[SELECTED EXTRACT Boundary: Start]
New Zealand First ran a slick operation, with friendly and genuine ‘Young NZ First’ supporters smartly dressed in black branded gear, directing traffic and welcoming meeting goers. Inside, there were more friendly supporters in black, so much that I thought I had stumbled on a gathering of Brian Tamaki’s Destiny Church. They stood around like a gentle mafia, seemingly indefatigable in their allegiance and loyalty to the man and his party.

The Kumeu community made a good showing, with the spacious hall quite full. I saw old time locals and new residents all come to see what Winston had to offer. There were Labour and Green supporters that I recognised, maybe just there for some Sunday afternoon entertainment, maybe jaded, looking for a point of difference, something less middle-ground than the current opposition ‘left’.

Winston is touring the country from top to bottom, in a big mobile billboarded bus. Apparently the bus is too big for New Zealand roads, a problem in rural communities and in Auckland traffic, so the main attraction himself was fashionably late. The crowd were entertained by well humoured sound engineers and patient electorate supporters waiting for the man. While we waited and waited, strangers talked to each other and passed the time of day.
[SELECTED EXTRACT Boundary: End]
= ASSIGNED TASK =
Decide whether each statement agrees with the account of the New Zealand First meeting, answering yes or no and quoting the words that settle it: 1. The hall in Kumeu was mostly empty. 2. Winston arrived late. 3. Winston is touring the country in a bus. The material has nothing to do with the account of the New Zealand First meeting.
[EXCERPTED DATA Boundary: Start]
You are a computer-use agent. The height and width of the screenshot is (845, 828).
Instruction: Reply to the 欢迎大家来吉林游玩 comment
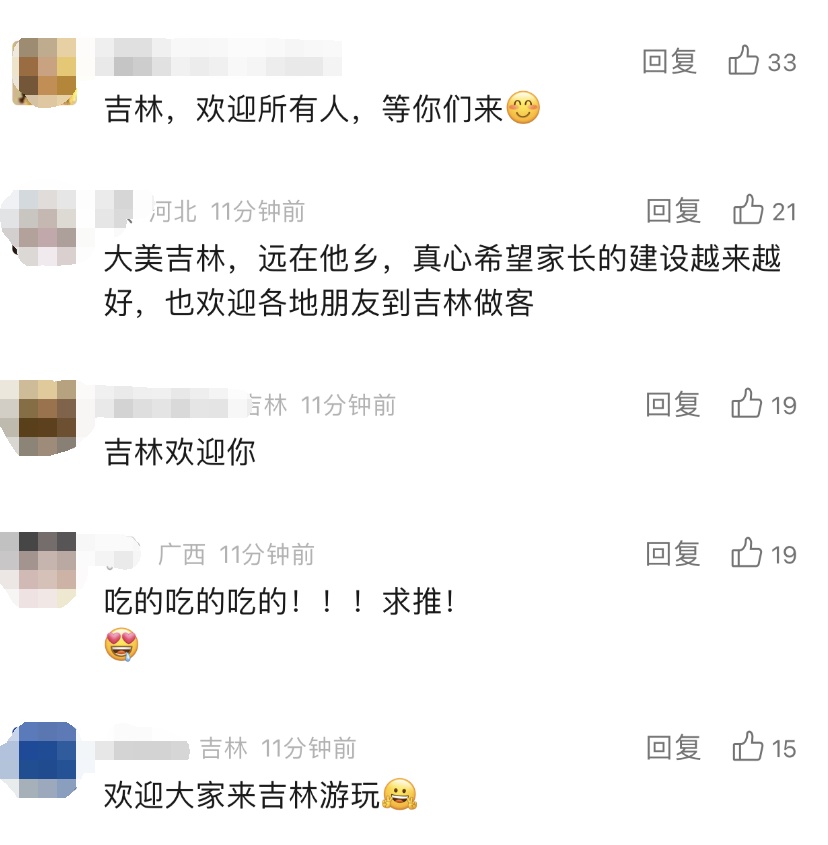(x=673, y=748)
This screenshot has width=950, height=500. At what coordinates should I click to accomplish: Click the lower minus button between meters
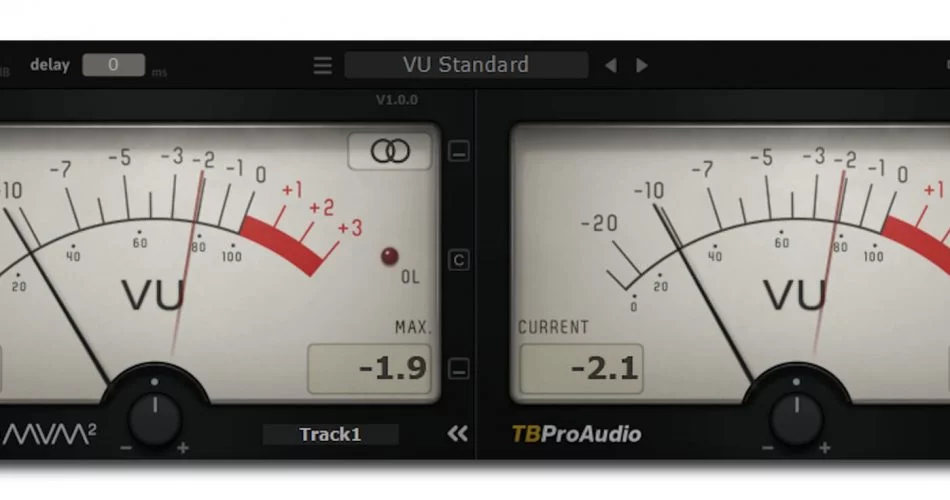click(459, 368)
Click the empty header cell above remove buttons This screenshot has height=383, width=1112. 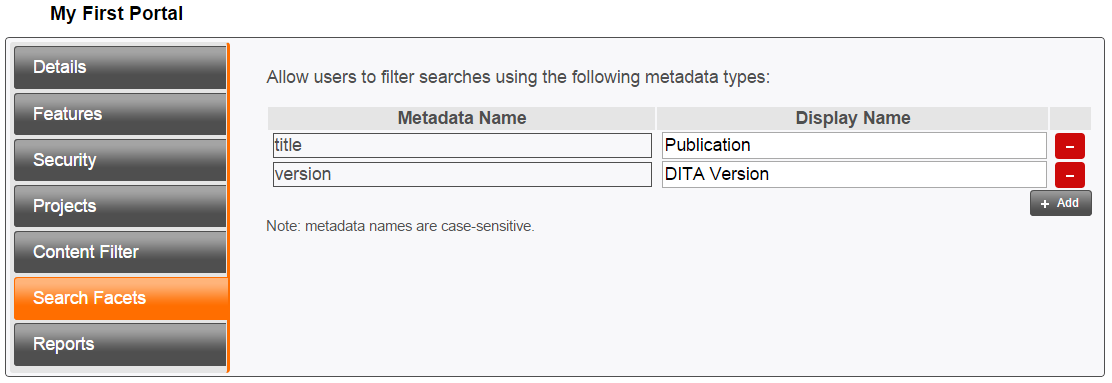point(1070,118)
[EXCERPTED DATA Boundary: End]
= RESPONSE TO THIS EXERCISE =
1. No: "the spacious hall quite full"
2. Yes: "the main attraction himself was fashionably late"
3. Yes: "Winston is touring the country from top to bottom, in a big mobile billboarded bus"